JavaScript appreciation and more

I’ve been up to a lot of little things recently but haven’t undertaken any projects big enough to warrant a whole fancy blog post. I figured I might as well summarize what I’ve been up to.

I’m doing a project at school that improves the experience of on-campus tutors and their clients. They’d been using Moodle workshops to allow clients to submit content to tutors, and recording hours manually on timecards. Moodle will still be involved, but the tutors will now interact primarily with a web application I’ve been coding that will track their hours for them, as well as fulfill some clerical roles, such as preventing two tutors from working on the same paper. (Previously this was done more or less manually by updating the workshop submission title. Not a terribly fun way to track that kind of stuff.)

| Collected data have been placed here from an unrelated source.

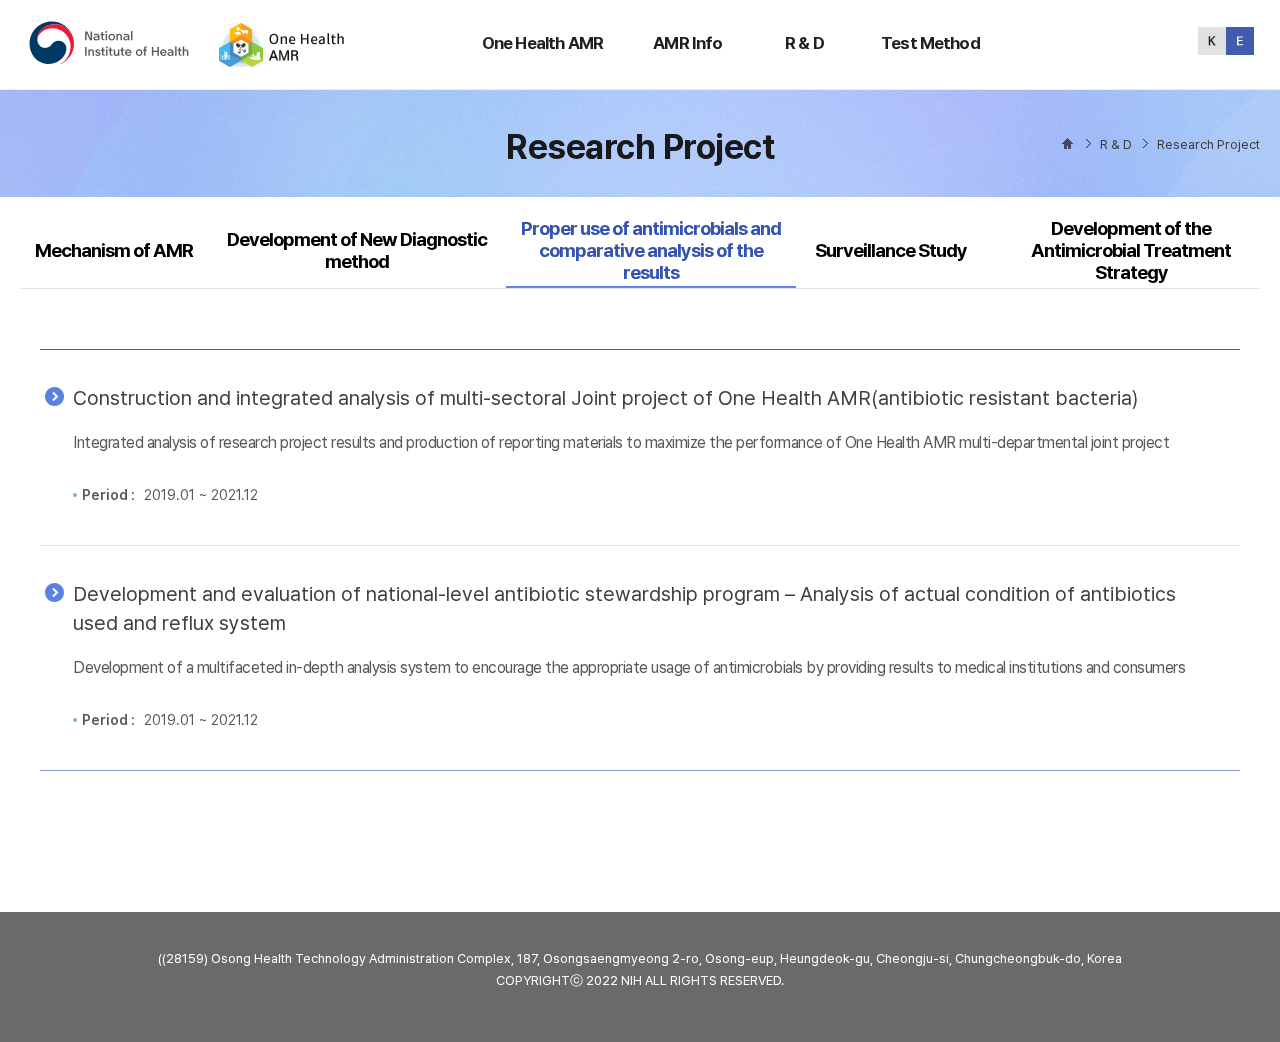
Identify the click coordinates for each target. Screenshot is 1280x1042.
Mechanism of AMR (114, 250)
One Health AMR (542, 43)
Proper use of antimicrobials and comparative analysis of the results (650, 251)
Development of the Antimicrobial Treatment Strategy (1131, 251)
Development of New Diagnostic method (357, 250)
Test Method (930, 43)
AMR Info (687, 43)
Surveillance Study (891, 250)
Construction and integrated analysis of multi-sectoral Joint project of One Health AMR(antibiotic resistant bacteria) (605, 398)
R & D (804, 43)
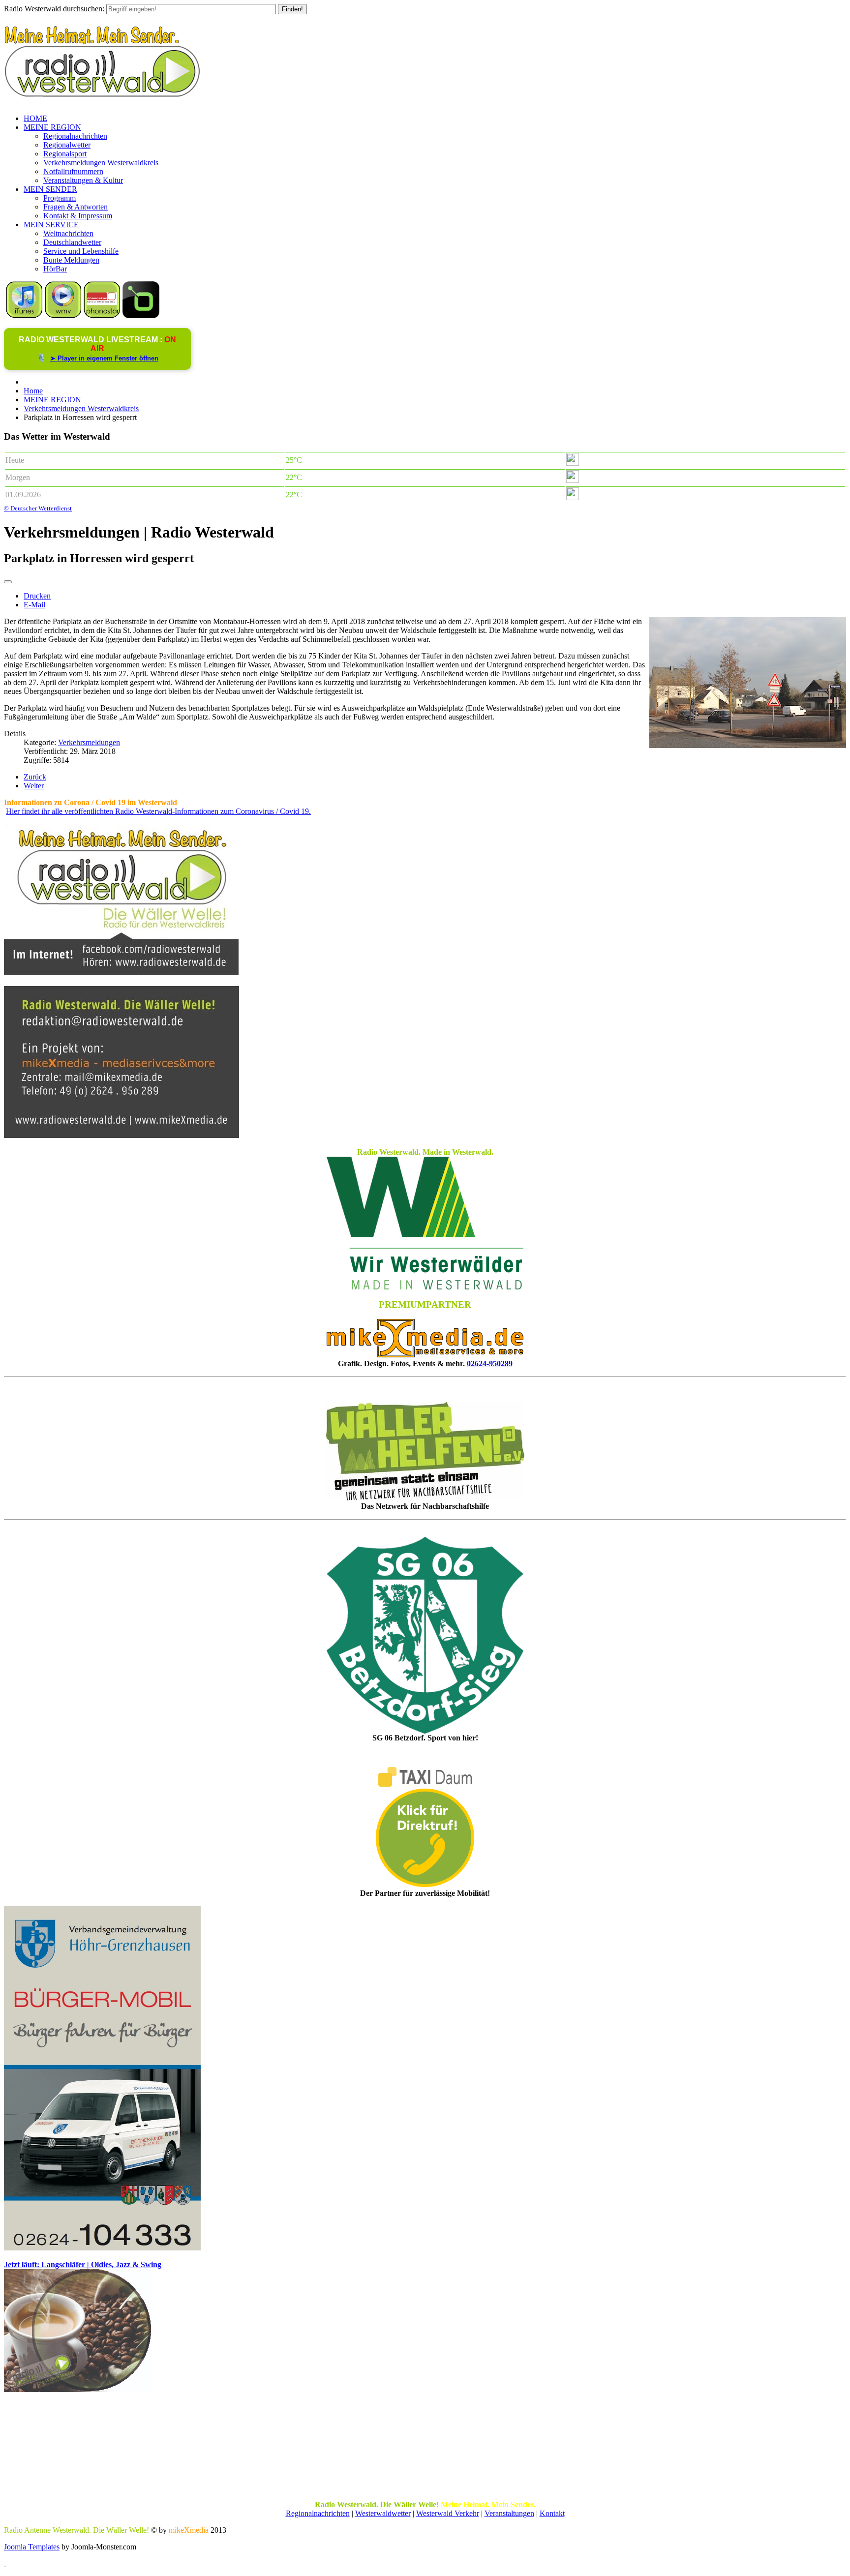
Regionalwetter (67, 145)
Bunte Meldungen (71, 260)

This project has me up to my neck in JavaScript, a language I’ve long held in contempt. However, after reading up on some patterns and watching a talk or two my mind has been completely changed. In fact, I enjoy coding in JavaScript now. I enjoy it a lot. When you know what you are doing (and what to avoid) all the frustration and general icky feelings associated with working in the language disappear. What’s left is an incredibly pure, lightning-fast web application. A maintainable one too. Who knew JavaScript could do that?

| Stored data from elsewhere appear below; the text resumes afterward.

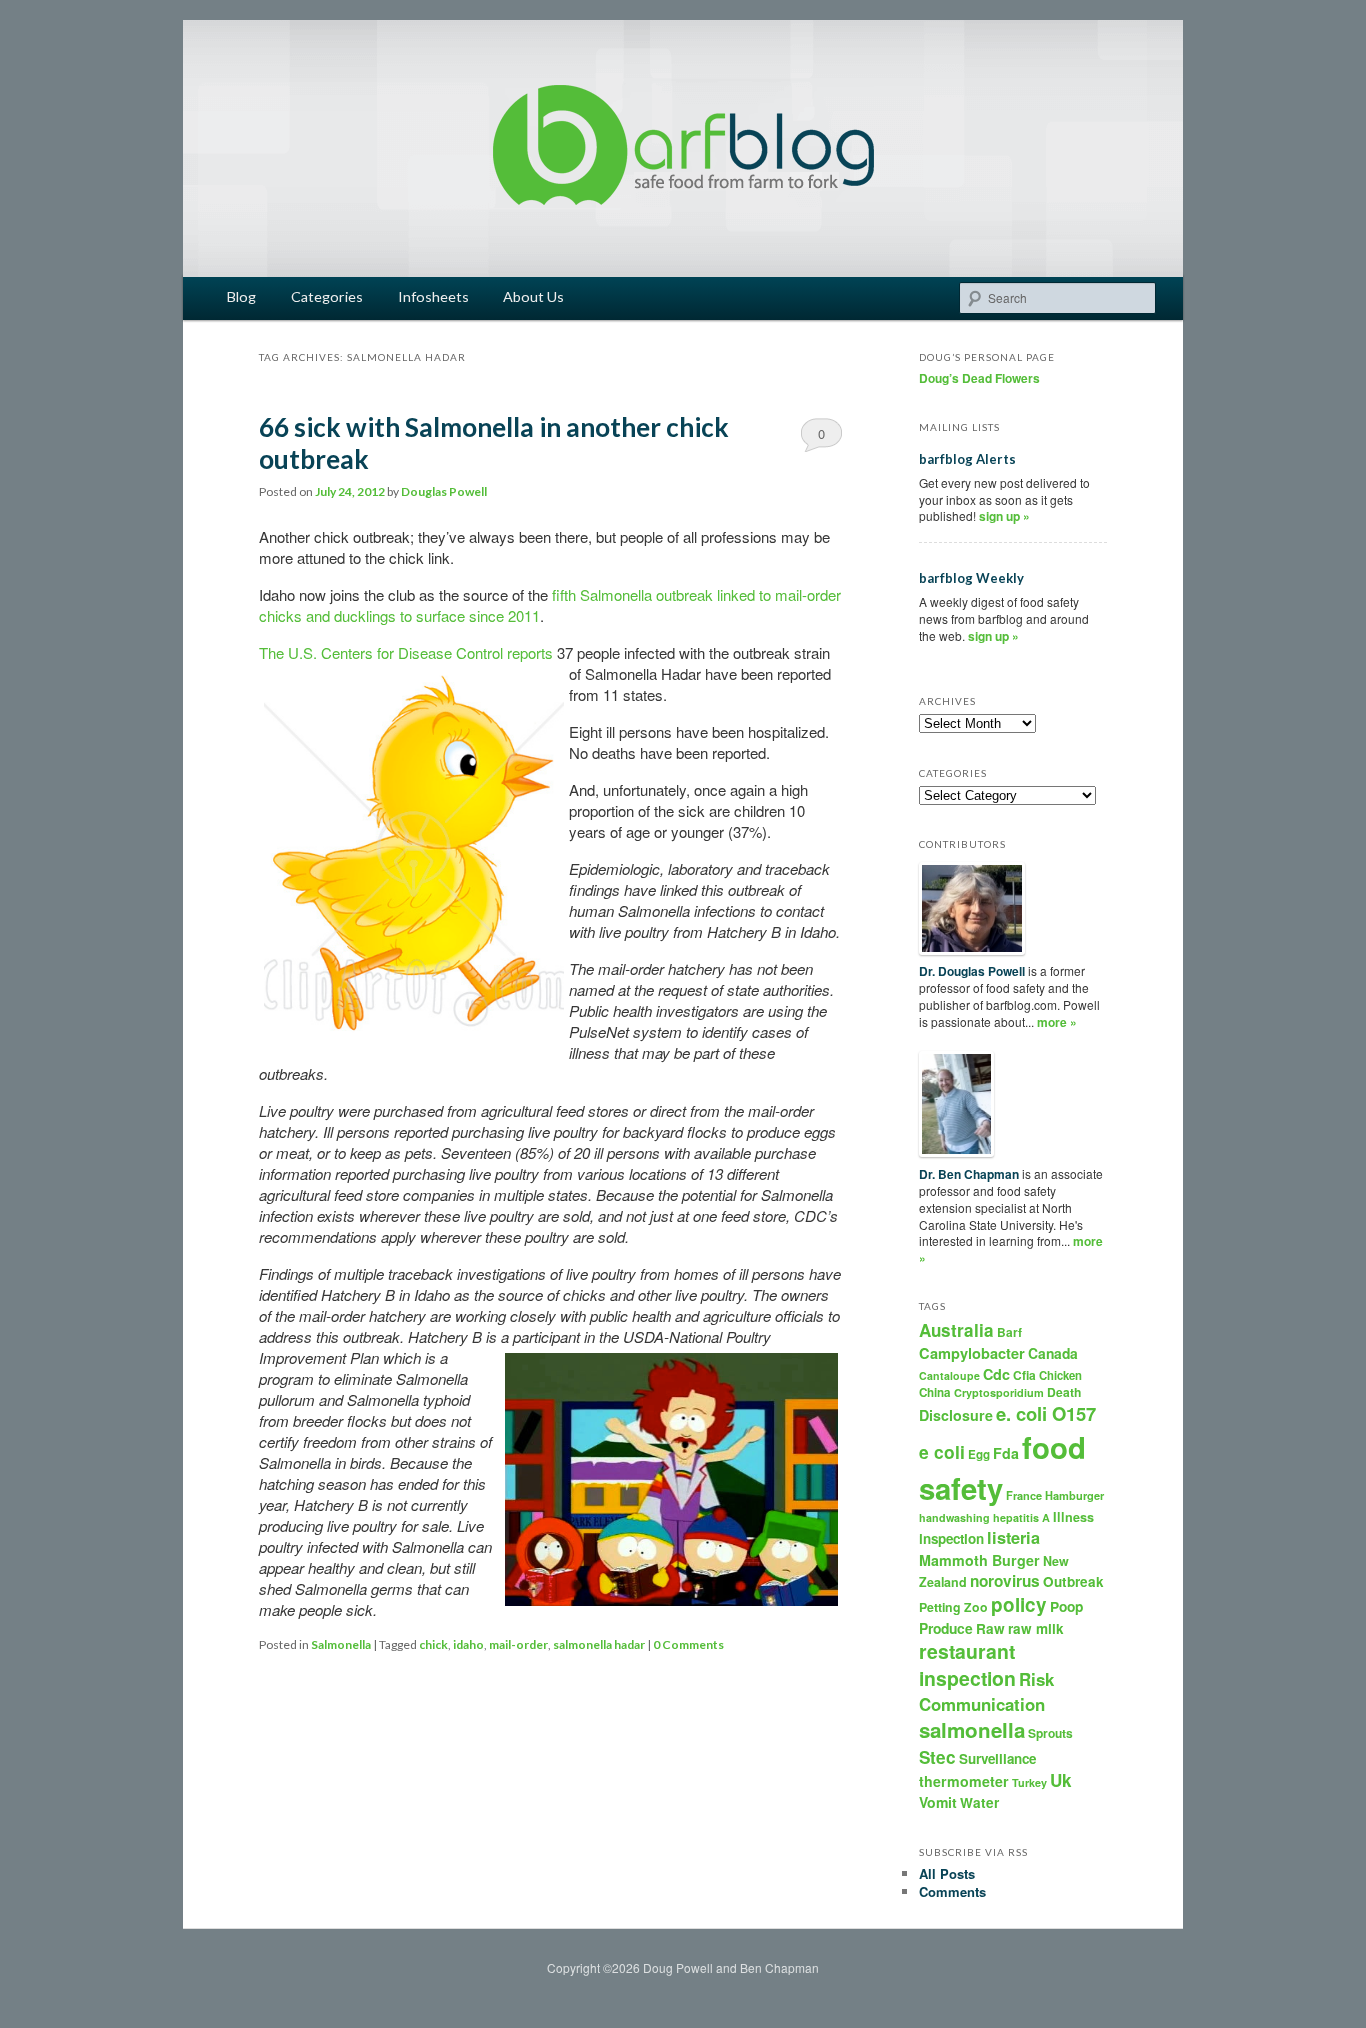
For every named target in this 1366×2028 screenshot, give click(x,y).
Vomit (938, 1802)
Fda (1006, 1453)
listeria (1013, 1537)
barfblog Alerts (967, 459)
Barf (1009, 1332)
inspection (951, 1538)
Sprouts (1050, 1733)
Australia (956, 1330)
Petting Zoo (953, 1607)
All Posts (947, 1873)
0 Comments (821, 438)
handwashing (954, 1517)
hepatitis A (1021, 1517)
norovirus (1005, 1581)
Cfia (1024, 1375)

Some other semi-random facts:

  • I’m getting married in 91 days. (See that counter in the right column? Yup, that one. If you’ve been wondering what that’s counting down to, now you know.)
  • I’ve recently revived the RTS gaming genre on my system by reinstalling Age of Empires 3. I don’t recall why I stopped playing, but I shouldn’t have.
  • In case anyone wonders why I haven’t been on WoW for a while, it’s because I let my subscription expire. That was over six months ago, I think. Honestly I have not missed it. There are more fun games out there, and they don’t require a monthly fee. Team Fortress 2 is an especially good option if you like class-based games and first-person shooters.

That’s all for now, I guess. Stay tuned for some more developments on Banshee.OpenVP in the coming weeks.

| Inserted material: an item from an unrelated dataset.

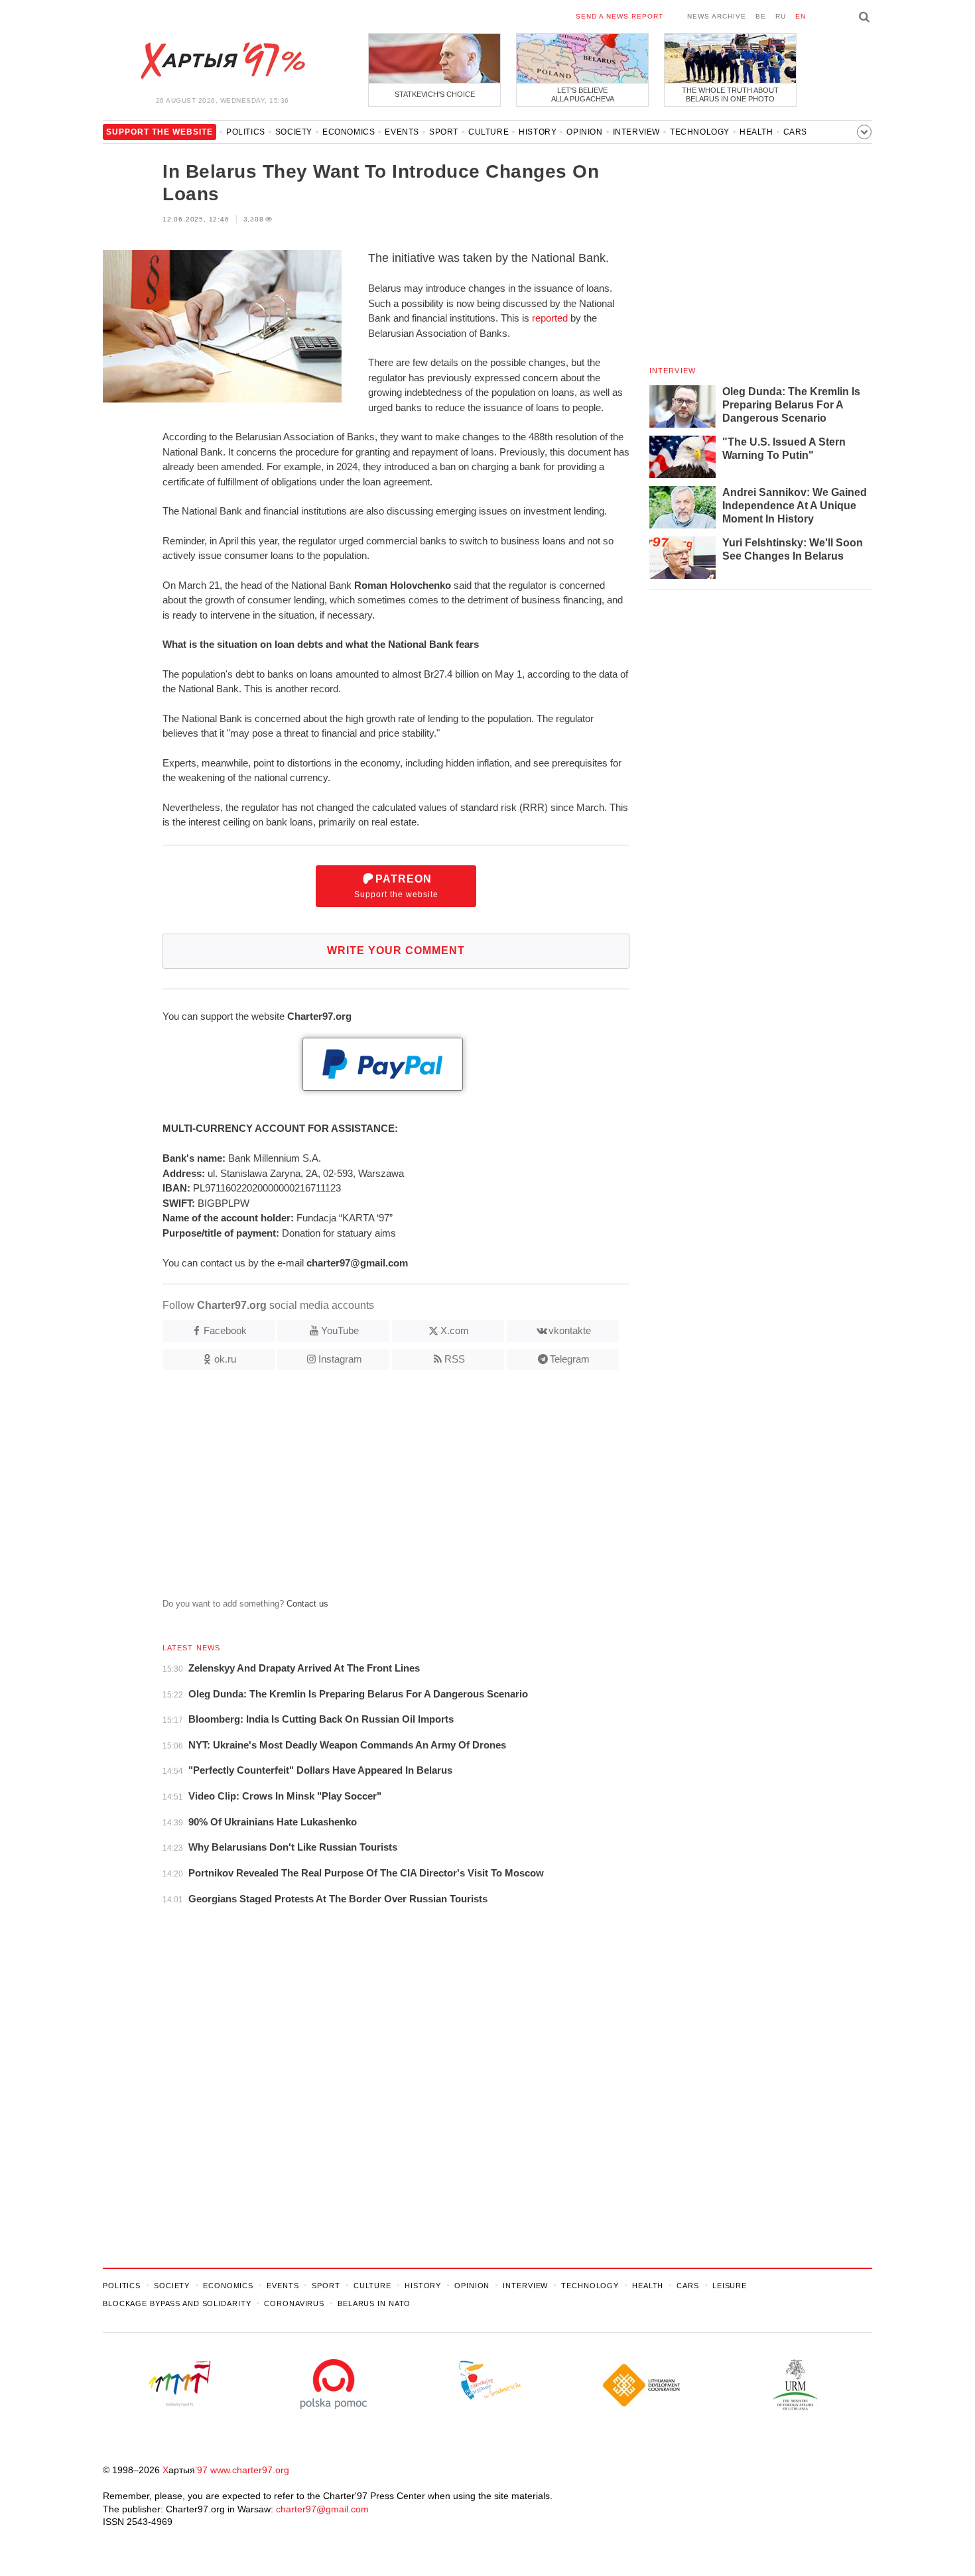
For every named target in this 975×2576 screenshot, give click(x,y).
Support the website (396, 886)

3 Replies to “JavaScript appreciation and more”

  1. I agree. JavaScript has matured beyond the evil it was when I first started in web development. I think in some communities there is still a major stigma. I attended a recent web developer group here in Raleigh and the majority seemed to still have strong negative feelings about its use.

    The truth is, with frameworks like jQuery it’s dirt simple to write clean unobtrusive behavior code and it makes writing it a joy.

    Case in point, I took a 30 line inline javascript function that incorrectly counted the number of words in a textarea. In just a few minutes I was able to rewrite it as 3 lines of jQuery code.